Agama Kristen adalah agama yang penuh cinta kasih. Dalam Roma 12:18 dikatakan bahwa kita harus hidup berdamai dengan sesama kita. Dalam Galatia 6:2 dikatakan agar kita saling bertolong-tolongan dalam menanggung beban. Jadi jelas bahwa dalam hukum kasih Kristus, dalam hal berhubungan dengan masyarakat tidak ada tempat bagi radikalisme, karena sangat bertentangan dengan nilai-nilai Kristiani. Dari cerita Injil, Yesus sang Mesias disalibkan juga dikarenakan pemahaman radikalisme. Orang Yahudi terlalu terpaku mati kepada ajaran mereka dan memandang apa yang berada di luar mereka adalah kesesatan dan ketidaksesuaian dengan hukum Musa. Sehingga jikalau ada yang bertindak di luar paham mereka, akan dikucilkan dan bahkan dibunuh.

Radikalisme dapat dikatakan menghalalkan segala cara untuk mencapai tujuan mereka, meski harus menggunakan kekerasan sekalipun. Hanya saja, dalam 1 Petrus 3:15 dikatakan: “Tetapi kuduskanlah Kristus di dalam hatimu sebagai Tuhan! Dan siap sedialah pada segala waktu untuk memberi pertanggung jawbaan kepada tiap-tiap orang yang meminta pertanggung jawaban dari kamu tentang pengharapan yang ada padamu, tetapi haruslah lemah lembut dan hormat”. Pemberitaan firman, memberitakan kebenaran, tidaklah harus dengan cara paksaan apalagi kekerasan. Petrus dengan jelas mengatakan bahwa cukup jelaskan ajaran Kristen pada orang yang ingin mendengarkannya atau yang memintanya. Itupun jangan paksakan pada mereka. Tetapi sampaikan dalam kelemahlembutan dan penuh kasih. Sehingga prinsipnya, inilah yang harus ditekankan. Jangan saling menghakimi, jangan saling membenci karena perbedaan, jangan paksakan kebenaran dan menyalahkan agama lain dengan perspektif agama sendiri, mulailah saling menghargai dan fokuslah pada persamaan nilai-nilai daripada perbedaan ajaran.

KONTRIBUSI

Bagi sekolah teologi, yang adalah tempat bagi para calon hamba Tuhan haruslah berperan aktif dalam menyediakan ruang diskusi lintas agama yang tidak membandingkan dan mencari kebenaran atau kesalahan, melainkan membangun suatu ide konstruktif yang berguna bagi bangsa dan negara menjadi suatu gagasan iman bersama lintas agama terhadap isu-isu kontemporer untuk mencerdaskan masyarakat dari segi intelektual dan spiritual.

Bagi gereja, pentingnya menanamkan sikap anti-radikalisme adalah agar gereja terbuka terhadap perbedaan yang ada.
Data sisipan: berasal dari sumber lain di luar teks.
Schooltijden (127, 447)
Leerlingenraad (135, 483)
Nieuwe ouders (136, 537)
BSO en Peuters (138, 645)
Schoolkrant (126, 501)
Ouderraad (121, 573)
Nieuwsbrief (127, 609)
Gereja tidak menarik diri dari orang yang tidak Kristen. Gereja yang transformatif adalah gereja yang membumikan kasih Allah kepada semua ciptaan. Hal ini tidak akan terjadi jika gereja hidup dalam radikalisme dan eksklusifitas yang berujung penutupan diri terhadap yang lainnya. Sebagaimana Kristus yang menyatakan kasih-Nya kepada semua orang, tidak hanya kepada orang Yahudi namun kepada orang Samaria, berarti gereja yang mengajarkan kasih Kristus juga tidak boleh menutup diri dan bersikap radikal.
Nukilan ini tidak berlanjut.